Pádraic Mannion alongside was equally heroic.

And up front Conor Whelan fizzled with manic energy and direct, ambitious running and scored four points.

But despite his dull start, Canning effectively won the All-Ireland semi-final for Galway.

"For long periods I would have said we did well," Ryan reckoned about Tipp's marshalling of Canning.

"He did get some traction on us when he came to the number 10 position.

"Galway to be fair retained the ball well for two or three instances where he could, I don't know what he got from play, but certainly two from that 10 position.

"Look, he is an outstanding talent."

For his part, Donoghue admitted "it was a challenge to get him into the game.

"I thought in the first-half it was probably bypassing him a bit and in a game like that you want your big players on the ball. We moved him inside because there was a lot ball going in in the first-half.

"We moved him inside into the full-forward line. It just seemed that wherever he was it wasn't going to."

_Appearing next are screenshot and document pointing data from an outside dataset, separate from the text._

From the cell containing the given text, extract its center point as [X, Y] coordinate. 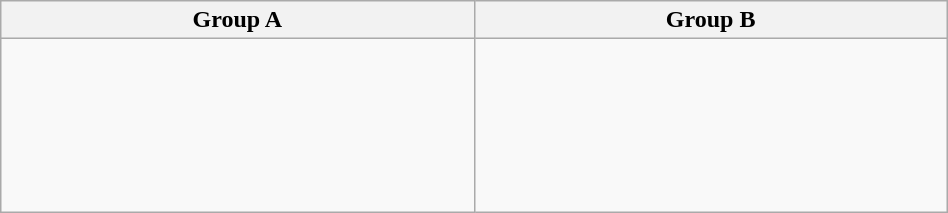
Group A [238, 20]
Group B [710, 20]
For the text-containing cell, return its midpoint in [X, Y] coordinate format. 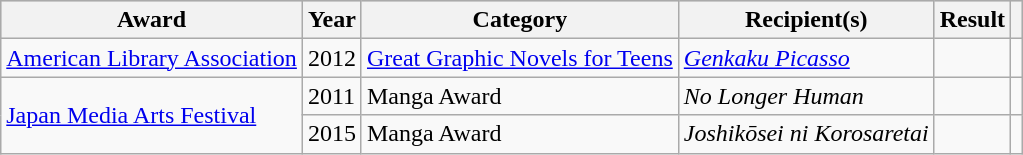
Joshikōsei ni Korosaretai [806, 134]
Great Graphic Novels for Teens [520, 58]
No Longer Human [806, 96]
Recipient(s) [806, 20]
Year [332, 20]
Award [152, 20]
Genkaku Picasso [806, 58]
Japan Media Arts Festival [152, 115]
American Library Association [152, 58]
Category [520, 20]
Result [972, 20]
2015 [332, 134]
2011 [332, 96]
2012 [332, 58]
Return the (x, y) coordinate for the center point of the cell that contains the specified text.  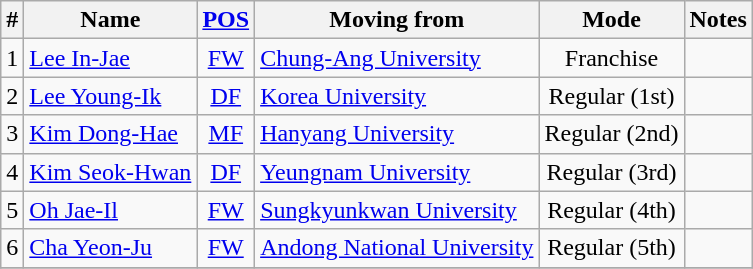
Yeungnam University (397, 172)
Regular (4th) (612, 210)
Notes (718, 20)
POS (226, 20)
Moving from (397, 20)
Korea University (397, 96)
4 (12, 172)
Name (110, 20)
Chung-Ang University (397, 58)
Lee Young-Ik (110, 96)
Franchise (612, 58)
Kim Dong-Hae (110, 134)
# (12, 20)
1 (12, 58)
Regular (2nd) (612, 134)
Oh Jae-Il (110, 210)
2 (12, 96)
5 (12, 210)
Andong National University (397, 248)
Regular (3rd) (612, 172)
6 (12, 248)
Regular (1st) (612, 96)
Regular (5th) (612, 248)
Lee In-Jae (110, 58)
Sungkyunkwan University (397, 210)
3 (12, 134)
Hanyang University (397, 134)
Cha Yeon-Ju (110, 248)
Mode (612, 20)
MF (226, 134)
Kim Seok-Hwan (110, 172)
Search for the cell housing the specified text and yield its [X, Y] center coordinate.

It wasn't the most stylish All-Ireland semi-final ever played but the second-half was among the most entertainingly frenetic.

THREAT

Galway always seemed to be the prevailing force in the game but Tipperary's goal threat was constant.

They got one through John McGrath at a time in the first half when they looked to be sinking but could have had a couple more thereafter through Seamus Callanan and Noel McGrath.

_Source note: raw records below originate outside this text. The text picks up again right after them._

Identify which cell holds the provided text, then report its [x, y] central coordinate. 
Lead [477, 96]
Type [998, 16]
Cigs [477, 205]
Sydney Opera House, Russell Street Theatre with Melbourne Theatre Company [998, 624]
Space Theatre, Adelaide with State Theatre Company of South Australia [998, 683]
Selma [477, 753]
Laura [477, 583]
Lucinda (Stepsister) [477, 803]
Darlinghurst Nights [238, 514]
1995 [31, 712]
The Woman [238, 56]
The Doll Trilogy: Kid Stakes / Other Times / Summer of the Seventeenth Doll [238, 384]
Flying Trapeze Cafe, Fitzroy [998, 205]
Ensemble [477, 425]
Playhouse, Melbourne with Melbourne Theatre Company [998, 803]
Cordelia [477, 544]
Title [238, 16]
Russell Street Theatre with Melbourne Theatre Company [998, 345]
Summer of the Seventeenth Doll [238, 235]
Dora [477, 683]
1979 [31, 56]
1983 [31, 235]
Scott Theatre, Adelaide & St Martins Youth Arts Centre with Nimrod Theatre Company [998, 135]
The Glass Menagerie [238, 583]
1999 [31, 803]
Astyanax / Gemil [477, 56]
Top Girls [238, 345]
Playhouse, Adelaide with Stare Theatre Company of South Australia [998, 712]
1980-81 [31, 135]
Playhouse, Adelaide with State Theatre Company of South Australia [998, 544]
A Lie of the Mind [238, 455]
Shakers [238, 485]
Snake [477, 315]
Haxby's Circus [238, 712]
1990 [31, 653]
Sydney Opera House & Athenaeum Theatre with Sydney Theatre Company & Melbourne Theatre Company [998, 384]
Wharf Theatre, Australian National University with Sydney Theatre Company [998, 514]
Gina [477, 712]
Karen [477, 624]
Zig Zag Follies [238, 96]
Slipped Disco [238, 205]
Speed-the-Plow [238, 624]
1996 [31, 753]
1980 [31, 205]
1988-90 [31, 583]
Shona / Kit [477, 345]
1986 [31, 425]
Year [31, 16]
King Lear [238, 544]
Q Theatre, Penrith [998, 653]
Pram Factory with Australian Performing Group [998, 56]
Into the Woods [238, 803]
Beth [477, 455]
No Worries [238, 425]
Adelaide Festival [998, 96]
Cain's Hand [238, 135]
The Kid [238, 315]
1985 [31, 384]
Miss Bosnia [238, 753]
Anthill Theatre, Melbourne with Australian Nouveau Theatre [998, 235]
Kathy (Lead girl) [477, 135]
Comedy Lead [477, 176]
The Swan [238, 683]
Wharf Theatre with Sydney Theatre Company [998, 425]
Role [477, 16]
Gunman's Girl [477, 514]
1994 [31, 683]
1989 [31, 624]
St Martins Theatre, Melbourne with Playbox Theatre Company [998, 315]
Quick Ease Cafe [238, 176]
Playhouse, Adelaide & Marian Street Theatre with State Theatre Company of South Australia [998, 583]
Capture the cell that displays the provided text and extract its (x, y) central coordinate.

"This is what will haunt us over the winter," Ryan admitted, "those half-chances and (asking) did we make good decisions?"

Donoghue meanwhile, reckoned his team's experience of All-Ireland finals, albeit bad ones, would be "a huge help" against whichever September novice emerges from next Sunday's clash between Waterford and Cork.

"They have massive experience," he pointed out.

"Every game that passes I just think they are getting better and better and more confident.

"They are in a good place," he added.

SCORERS - Galway: J Canning 0-11 (6f, 1 '65', 1 sideline), C Whelan 0-4, J Coen, C Cooney 0-2, P Mannion (f), C Mannion, J Cooney 0-1 each. Tipperary: S Callanan 0-5 (3f), J McGrath 1-1, J O'Dwyer, B Maher (2f) 0-3 each, Pádraic Maher, N McGrath 0-2 each, S Kennedy, J Forde 0-1 each.

GALWAY: C Callanan 7; A Touhy 7, Daithí Burke 7, J Hanbury 7; P Mannion 8, G McInerney 8, A Harte 7; J Coen 7, David Burke 7; J Cooney 7, J Canning 8; C Whelan 8, C Mannion 6, C Cooney 7. Subs: J Flynn 5 for N Burke (45), J Glynn 7 for C Mannion (53), S Moloney 6 for C Cooney (70).

TIPPERARY: D Gleeson 7; D Maher 5, J Barry 7, M Cahill 5; S Kennedy 6, R Maher 7, Pádraic Maher 7; B Maher 7, D McCormack 6; M Breen 5, N McGrath 7, Patrick Maher 7; J O'Dywer 7, S Callanan 7, J McGrath 7. Subs: J Forde 5 for Breen (34), N O'Meara 6 for Forde (61).

WIDES - Galway: 13 (6 + 7). Tipperary: 11 (5 + 6)

BOOKED - Galway: 1 (Canning 29). Tipperary: 1 (Gleeson 50).

ATTENDANCE: 68,184.

REF: B Kelly (Westmeath).

MAN OF THE MATCH: Joe Canning (Galway).